For most people the first sign of ageing is the need for reading glasses in their mid forties. For women menopause gives another brutal reminder. At about the same age (50-55) men realise that their strength and stamina is beginning to decline. By the time someone is in their 70s the reality of old age hits and their mortality comes into view. None of it is pretty. Obviously if someone has been abusing or neglecting their body for a long time trouble may hit sooner. But no matter how carefully one nurtures the body it starts to wear out in unpredictable ways by one’s 70s.

I, Eva really found increasing stiffness and hearing loss particularly difficult. As my 70s progressed I found getting up and down from a chair increasingly difficult and stairs more of a problem, and my balance very tottery. So I now do two Pilates classes a week, and Jake has built railings to any stairs in our up and down garden. I use walking poles as well.

I loved my acute hearing ability which came in very useful as a teacher and therapist. I hated losing that acuity. I spent the first few years denying it and being unreasonably angry about it. Then I robustly resisted going to hearing specialists and getting hearing aids. What helped in the process was finally realizing that underneath the anger was terrible grief about losing this ability. Recognizing this deep sadness has helped me find ways to accept and navigate my hearing loss.

One of the things that we have learned is that there is no reason for sexual activity to cease. Old people are not supposed to have sex. However if you have nourished an intimate relationship over many years the sex is likely to steadily become better and better. And this is continuing for us as I approach 81 and Eva approaches 79. Of course it is different from the fast and furious sex we had in our thirties. But on balance I think this old age sex is actually far better, I have more pleasure and far more intense orgasms. Older people who give up on sex lose a level of vitality that isn’t necessary.

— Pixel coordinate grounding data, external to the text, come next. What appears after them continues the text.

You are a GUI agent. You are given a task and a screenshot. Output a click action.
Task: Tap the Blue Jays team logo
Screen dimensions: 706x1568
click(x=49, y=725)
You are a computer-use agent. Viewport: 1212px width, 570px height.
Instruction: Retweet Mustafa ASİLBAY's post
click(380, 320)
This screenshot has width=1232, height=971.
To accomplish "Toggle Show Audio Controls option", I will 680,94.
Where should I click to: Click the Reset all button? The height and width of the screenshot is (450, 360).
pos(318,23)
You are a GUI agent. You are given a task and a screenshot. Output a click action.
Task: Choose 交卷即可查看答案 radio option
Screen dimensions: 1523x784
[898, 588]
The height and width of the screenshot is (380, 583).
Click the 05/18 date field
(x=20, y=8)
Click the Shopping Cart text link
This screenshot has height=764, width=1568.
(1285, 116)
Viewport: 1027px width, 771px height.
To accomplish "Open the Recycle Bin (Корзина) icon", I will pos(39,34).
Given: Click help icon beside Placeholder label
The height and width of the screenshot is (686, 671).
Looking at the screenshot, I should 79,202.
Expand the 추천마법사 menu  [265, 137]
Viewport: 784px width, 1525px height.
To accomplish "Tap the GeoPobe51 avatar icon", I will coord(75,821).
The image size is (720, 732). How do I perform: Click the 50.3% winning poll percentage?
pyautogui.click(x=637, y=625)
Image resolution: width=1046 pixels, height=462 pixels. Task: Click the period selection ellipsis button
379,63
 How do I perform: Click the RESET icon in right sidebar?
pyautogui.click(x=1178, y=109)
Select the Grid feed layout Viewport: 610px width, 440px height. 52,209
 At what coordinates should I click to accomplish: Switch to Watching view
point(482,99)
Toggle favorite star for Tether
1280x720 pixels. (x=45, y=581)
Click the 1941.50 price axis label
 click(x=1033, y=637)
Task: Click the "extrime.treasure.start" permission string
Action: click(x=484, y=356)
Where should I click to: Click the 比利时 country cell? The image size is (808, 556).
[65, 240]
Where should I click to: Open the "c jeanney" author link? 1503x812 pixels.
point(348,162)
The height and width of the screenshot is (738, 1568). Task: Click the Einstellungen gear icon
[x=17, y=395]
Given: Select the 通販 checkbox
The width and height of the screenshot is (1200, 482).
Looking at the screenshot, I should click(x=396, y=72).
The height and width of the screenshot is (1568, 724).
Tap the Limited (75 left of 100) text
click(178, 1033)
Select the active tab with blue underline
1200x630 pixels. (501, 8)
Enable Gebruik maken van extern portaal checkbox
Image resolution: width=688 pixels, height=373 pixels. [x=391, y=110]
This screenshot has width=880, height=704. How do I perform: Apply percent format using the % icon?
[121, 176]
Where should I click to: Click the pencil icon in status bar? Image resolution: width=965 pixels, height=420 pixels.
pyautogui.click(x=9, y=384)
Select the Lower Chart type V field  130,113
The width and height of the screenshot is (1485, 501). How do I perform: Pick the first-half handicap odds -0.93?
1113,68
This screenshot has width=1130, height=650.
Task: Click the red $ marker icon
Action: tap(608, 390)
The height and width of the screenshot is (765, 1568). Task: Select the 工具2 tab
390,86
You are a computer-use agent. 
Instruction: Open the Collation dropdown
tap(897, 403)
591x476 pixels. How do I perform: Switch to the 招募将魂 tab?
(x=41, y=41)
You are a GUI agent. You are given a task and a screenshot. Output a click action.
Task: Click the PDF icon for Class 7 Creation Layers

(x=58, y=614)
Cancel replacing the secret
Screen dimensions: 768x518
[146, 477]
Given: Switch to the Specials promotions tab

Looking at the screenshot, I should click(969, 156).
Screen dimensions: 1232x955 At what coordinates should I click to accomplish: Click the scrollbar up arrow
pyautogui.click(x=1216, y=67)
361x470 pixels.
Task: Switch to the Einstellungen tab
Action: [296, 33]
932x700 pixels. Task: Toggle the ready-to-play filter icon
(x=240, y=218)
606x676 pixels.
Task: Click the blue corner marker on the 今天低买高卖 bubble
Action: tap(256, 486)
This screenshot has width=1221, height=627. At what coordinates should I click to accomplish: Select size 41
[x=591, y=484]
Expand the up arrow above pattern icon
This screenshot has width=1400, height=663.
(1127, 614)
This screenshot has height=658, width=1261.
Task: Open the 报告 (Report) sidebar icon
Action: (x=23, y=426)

I, Eva have found that intimacy is the best thing for coping with my declining libido. We often do relating exercises and they are often a good prelude to a sexy evening. One of the things that Jake and I have loved is kissing, so that is also an important starting point. From my dressing up days for parties I have a large wardrobe of sexy party clothes. So I love dressing up and doing a sexy dance for Jake. During lovemaking I often need Jake to prop me up and help to get me up and down. We both recognize that our strength and agility is declining and we make allowances for each other which often has us in paroxysms of laughter. It is all part of the intimacy and closeness and the fun and enjoyment that brings.

Another thing that we have learned is that when something starts to go wrong the sooner you have it thoroughly investigated by medical professionals the better. It is not a sign of neglect that you have cataracts or cannot hear as well, nor is it a source of shame that you need medications to improve prostate health (zinc, selenium and saw palmetto are the keys) or combat type 2 diabetes (slow acting insulin is amazing). Sharing the bodily difficulties actually increases the intimacy between you and makes it all easier to bear. It also provides more opportunities to take care of each other. Old age is a different phase of life that makes the love and affection more precious. The worst thing to do is to try to conceal issues from your partner – that reduces the intimacy and closeness.

Finally I have noticed that my ageing process has been accelerated by having a cancer. My arthritis and bladder function have become noticeably worse. And I have new old age problems, like gout. Fortunately none of these causes me to be in much pain.